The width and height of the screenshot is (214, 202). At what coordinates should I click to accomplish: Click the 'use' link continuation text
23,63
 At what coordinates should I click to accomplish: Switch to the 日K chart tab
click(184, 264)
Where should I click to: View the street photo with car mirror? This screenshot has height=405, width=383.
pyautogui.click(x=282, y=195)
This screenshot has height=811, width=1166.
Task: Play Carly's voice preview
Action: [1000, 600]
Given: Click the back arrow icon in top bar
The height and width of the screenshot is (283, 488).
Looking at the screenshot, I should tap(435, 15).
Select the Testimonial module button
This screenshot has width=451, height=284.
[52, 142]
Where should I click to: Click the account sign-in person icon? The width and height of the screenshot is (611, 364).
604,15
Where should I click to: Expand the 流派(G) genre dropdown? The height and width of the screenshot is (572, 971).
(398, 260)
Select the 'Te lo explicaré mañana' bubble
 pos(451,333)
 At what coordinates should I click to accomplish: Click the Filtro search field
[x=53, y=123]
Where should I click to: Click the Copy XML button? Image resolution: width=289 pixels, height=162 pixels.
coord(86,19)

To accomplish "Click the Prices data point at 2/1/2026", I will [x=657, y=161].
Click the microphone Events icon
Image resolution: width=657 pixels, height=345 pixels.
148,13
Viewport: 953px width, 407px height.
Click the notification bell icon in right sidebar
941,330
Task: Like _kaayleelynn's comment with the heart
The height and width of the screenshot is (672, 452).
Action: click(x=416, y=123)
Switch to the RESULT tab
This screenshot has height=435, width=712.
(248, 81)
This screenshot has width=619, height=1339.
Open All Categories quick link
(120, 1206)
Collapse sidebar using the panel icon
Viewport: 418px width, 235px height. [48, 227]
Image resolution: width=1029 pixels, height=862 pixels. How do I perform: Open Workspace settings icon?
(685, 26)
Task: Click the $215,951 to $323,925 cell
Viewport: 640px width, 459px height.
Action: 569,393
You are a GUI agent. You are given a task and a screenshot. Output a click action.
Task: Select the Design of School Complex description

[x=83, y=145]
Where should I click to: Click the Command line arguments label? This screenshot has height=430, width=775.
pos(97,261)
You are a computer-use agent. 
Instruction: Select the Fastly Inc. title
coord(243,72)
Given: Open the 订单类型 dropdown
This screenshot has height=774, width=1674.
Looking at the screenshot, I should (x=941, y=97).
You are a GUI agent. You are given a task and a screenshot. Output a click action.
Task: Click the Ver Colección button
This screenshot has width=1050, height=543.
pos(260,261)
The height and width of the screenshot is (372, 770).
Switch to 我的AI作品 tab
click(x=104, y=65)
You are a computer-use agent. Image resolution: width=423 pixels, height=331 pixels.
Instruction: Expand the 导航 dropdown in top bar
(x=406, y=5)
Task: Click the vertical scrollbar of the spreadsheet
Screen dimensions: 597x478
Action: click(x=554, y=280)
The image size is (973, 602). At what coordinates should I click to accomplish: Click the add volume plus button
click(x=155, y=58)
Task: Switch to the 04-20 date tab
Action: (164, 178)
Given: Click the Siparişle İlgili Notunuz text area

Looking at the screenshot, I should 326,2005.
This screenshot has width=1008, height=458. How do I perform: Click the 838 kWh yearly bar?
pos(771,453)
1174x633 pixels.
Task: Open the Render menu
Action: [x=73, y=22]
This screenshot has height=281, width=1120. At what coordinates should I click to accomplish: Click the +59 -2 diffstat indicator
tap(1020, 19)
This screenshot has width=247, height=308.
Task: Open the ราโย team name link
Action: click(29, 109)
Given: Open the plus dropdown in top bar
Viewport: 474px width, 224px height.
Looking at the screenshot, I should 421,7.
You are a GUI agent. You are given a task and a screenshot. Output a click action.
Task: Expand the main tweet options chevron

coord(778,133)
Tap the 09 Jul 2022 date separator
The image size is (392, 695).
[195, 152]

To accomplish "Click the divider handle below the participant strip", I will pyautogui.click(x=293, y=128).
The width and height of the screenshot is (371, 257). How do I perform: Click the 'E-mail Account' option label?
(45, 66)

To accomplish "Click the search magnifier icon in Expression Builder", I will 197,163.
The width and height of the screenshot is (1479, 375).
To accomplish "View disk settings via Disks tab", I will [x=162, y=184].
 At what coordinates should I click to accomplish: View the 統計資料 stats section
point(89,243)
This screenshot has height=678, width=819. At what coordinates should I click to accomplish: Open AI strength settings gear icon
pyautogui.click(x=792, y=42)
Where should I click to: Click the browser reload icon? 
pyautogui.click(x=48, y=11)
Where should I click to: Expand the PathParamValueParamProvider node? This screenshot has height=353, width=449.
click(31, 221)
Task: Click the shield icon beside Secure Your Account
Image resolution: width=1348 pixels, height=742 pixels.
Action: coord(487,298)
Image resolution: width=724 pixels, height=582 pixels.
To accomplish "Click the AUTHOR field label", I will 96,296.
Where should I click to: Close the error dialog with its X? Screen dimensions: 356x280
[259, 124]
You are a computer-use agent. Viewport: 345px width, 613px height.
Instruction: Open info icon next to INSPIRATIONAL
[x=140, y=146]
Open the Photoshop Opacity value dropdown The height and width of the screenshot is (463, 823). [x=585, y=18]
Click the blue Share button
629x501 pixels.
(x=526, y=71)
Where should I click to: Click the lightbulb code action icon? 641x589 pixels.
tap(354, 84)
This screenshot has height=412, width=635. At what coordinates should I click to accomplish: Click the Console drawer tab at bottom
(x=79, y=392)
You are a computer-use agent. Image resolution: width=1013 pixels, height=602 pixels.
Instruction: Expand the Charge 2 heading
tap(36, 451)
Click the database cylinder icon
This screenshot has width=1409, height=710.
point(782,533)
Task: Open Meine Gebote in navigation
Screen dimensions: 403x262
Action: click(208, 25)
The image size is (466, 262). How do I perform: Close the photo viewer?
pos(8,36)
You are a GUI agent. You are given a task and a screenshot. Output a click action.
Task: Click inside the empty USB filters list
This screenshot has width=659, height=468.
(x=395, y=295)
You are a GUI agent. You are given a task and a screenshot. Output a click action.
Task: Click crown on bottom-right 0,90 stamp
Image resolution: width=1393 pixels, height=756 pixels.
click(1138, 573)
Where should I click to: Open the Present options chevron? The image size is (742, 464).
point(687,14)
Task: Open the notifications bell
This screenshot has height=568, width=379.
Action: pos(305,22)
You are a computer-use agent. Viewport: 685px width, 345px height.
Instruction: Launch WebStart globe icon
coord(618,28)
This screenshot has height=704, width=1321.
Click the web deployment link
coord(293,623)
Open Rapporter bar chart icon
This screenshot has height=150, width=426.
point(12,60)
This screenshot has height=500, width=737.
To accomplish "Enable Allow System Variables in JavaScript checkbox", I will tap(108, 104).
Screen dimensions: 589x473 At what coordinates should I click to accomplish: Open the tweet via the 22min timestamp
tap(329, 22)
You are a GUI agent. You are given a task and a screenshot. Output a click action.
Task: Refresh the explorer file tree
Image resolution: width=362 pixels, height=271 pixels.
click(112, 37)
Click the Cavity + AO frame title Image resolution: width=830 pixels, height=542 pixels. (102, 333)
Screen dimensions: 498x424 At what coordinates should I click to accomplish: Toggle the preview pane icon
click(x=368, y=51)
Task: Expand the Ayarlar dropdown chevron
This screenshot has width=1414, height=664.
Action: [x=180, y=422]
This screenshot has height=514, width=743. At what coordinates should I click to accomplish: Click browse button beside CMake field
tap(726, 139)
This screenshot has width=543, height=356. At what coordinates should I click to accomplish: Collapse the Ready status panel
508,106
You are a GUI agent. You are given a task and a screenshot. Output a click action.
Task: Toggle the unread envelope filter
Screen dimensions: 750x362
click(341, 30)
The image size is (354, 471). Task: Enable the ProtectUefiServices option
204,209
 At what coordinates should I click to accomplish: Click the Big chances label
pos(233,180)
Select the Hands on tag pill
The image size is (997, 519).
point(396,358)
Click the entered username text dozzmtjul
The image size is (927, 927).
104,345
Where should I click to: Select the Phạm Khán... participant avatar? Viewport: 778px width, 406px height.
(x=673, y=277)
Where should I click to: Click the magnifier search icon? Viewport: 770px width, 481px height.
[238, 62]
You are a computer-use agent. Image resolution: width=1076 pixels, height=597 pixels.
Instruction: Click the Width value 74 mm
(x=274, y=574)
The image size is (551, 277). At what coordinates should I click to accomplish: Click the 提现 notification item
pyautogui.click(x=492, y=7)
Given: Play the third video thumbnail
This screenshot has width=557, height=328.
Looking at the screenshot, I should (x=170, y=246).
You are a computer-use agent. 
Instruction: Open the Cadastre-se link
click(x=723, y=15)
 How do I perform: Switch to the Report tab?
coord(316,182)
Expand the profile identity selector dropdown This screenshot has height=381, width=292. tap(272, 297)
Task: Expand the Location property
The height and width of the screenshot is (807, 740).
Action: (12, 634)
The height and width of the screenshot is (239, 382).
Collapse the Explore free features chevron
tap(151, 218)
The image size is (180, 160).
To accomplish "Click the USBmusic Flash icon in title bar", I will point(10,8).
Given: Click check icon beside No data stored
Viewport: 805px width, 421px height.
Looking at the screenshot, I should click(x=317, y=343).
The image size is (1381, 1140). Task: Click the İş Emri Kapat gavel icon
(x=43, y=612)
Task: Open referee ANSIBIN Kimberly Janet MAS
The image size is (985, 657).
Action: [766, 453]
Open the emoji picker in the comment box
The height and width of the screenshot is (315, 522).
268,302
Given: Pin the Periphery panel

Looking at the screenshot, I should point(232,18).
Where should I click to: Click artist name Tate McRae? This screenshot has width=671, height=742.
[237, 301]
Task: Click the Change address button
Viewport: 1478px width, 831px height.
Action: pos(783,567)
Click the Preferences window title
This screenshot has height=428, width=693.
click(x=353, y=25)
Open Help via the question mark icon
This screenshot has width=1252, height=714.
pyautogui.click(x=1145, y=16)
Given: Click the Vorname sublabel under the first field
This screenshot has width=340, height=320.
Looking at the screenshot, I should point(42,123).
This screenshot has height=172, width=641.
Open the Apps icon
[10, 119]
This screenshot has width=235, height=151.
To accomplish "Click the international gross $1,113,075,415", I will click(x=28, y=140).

Activity:
When the line with "This screenshot has height=774, width=1674." is reached in the data above, start copying there, and copy each line exactly until the line with "Given: Open the plus dropdown in top bar" has been copied; copy nothing else.

Solved exercise:
This screenshot has height=774, width=1674.
Looking at the screenshot, I should (x=941, y=97).
You are a GUI agent. You are given a task and a screenshot. Output a click action.
Task: Click the Ver Colección button
This screenshot has width=1050, height=543.
pos(260,261)
The height and width of the screenshot is (372, 770).
Switch to 我的AI作品 tab
click(x=104, y=65)
You are a computer-use agent. Image resolution: width=423 pixels, height=331 pixels.
Instruction: Expand the 导航 dropdown in top bar
(x=406, y=5)
Task: Click the vertical scrollbar of the spreadsheet
Screen dimensions: 597x478
Action: click(x=554, y=280)
The image size is (973, 602). At what coordinates should I click to accomplish: Click the add volume plus button
click(x=155, y=58)
Task: Switch to the 04-20 date tab
Action: (164, 178)
Given: Click the Siparişle İlgili Notunuz text area

Looking at the screenshot, I should 326,2005.
This screenshot has width=1008, height=458. How do I perform: Click the 838 kWh yearly bar?
pos(771,453)
1174x633 pixels.
Task: Open the Render menu
Action: [x=73, y=22]
This screenshot has height=281, width=1120. At what coordinates should I click to accomplish: Click the +59 -2 diffstat indicator
tap(1020, 19)
This screenshot has width=247, height=308.
Task: Open the ราโย team name link
Action: click(29, 109)
Given: Open the plus dropdown in top bar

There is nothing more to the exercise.